What’s more is that the terms used in the sales ad influence the sales price. Beware terms like “fantastic,” “spacious,” “charming,” or “great neighborhood.” Or even an exclamation mark! Those five words correlated with a lower sales price. The ads for the agents own homes omitted those words or other vague adjectives, instead including descriptive words like “granite” and “move-in condition.”
- Discrimination–In the show, “The Weakest Link” the contestants who suffered the greatest discrimination and were the quickest to be eliminated were Hispanics and the elderly, disproportionately to their skills.

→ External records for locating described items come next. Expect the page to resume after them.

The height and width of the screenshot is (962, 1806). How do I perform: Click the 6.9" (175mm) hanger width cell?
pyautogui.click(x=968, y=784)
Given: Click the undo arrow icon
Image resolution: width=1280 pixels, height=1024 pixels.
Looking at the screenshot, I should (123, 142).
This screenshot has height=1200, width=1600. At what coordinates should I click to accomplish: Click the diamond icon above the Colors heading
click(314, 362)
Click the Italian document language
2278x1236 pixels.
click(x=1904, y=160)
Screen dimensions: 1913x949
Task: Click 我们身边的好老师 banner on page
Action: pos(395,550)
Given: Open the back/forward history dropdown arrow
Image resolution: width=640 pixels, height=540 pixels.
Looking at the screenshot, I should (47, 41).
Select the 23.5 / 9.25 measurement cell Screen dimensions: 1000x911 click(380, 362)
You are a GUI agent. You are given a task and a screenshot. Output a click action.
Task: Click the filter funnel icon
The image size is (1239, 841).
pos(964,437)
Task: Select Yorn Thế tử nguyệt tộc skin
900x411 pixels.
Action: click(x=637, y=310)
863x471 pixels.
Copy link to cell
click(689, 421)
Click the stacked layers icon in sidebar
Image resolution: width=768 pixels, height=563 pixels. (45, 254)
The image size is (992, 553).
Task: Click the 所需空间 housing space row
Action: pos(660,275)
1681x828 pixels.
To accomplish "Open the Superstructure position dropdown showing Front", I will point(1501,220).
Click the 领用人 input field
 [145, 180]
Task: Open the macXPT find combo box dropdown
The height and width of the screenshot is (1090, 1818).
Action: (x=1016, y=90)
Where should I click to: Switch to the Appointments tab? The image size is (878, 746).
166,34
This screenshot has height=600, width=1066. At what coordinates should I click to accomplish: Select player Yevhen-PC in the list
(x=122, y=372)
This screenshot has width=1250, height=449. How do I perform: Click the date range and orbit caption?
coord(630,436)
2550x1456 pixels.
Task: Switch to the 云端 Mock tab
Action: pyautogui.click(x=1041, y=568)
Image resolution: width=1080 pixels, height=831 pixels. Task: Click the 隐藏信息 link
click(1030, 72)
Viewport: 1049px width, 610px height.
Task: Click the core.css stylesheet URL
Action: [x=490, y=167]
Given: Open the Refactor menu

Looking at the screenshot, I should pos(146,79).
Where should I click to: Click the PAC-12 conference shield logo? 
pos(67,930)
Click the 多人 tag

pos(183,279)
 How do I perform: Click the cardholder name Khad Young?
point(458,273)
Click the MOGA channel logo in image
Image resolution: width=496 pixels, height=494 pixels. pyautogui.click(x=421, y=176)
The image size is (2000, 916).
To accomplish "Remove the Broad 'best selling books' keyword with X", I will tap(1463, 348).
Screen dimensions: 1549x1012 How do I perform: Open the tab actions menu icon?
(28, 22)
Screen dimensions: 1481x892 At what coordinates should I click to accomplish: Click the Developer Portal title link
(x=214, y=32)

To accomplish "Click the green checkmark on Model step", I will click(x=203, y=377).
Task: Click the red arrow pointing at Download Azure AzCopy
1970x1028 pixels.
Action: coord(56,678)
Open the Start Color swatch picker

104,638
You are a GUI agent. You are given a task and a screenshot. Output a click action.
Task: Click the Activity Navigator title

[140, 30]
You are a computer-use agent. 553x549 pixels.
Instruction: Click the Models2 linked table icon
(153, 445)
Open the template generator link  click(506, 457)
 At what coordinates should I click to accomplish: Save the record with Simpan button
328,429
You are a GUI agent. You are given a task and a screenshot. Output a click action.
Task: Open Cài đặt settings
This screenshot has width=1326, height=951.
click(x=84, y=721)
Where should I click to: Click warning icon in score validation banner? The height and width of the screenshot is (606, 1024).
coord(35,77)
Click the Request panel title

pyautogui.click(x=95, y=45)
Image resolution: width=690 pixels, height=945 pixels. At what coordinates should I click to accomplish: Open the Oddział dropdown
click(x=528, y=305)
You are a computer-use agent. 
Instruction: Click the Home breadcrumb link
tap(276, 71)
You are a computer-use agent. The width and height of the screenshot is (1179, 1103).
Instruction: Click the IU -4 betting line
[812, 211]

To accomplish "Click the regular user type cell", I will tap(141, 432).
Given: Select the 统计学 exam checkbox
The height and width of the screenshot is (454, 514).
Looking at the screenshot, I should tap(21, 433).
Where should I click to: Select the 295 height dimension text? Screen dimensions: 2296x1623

The authors of Freakonomics answer more interesting questions about our society:
- Crime–What caused a precipitous drop in crime in the nineties? Was it the efforts of law enforcement, stiffer crime laws, efforts at reducing drug crimes? Actually, it was none of those!
- Parenting–How much does your parenting matter? Does it matter how much television your children watch? Whether mom stays home until kindergarten? Whether the child attended Head Start? Whether the children are read to or taken to museums? You will be surprised by what actually matters and what doesn’t and how little the actual truth matches the folk wisdom.
- Names–Does the name you give your child correlate with how well he’ll do in life and whether he will succeed? I’m sure you’ve heard of Baby Naming Consultants. Are they worth the money?
I’ll leave the rest of the book a mystery for you to discover.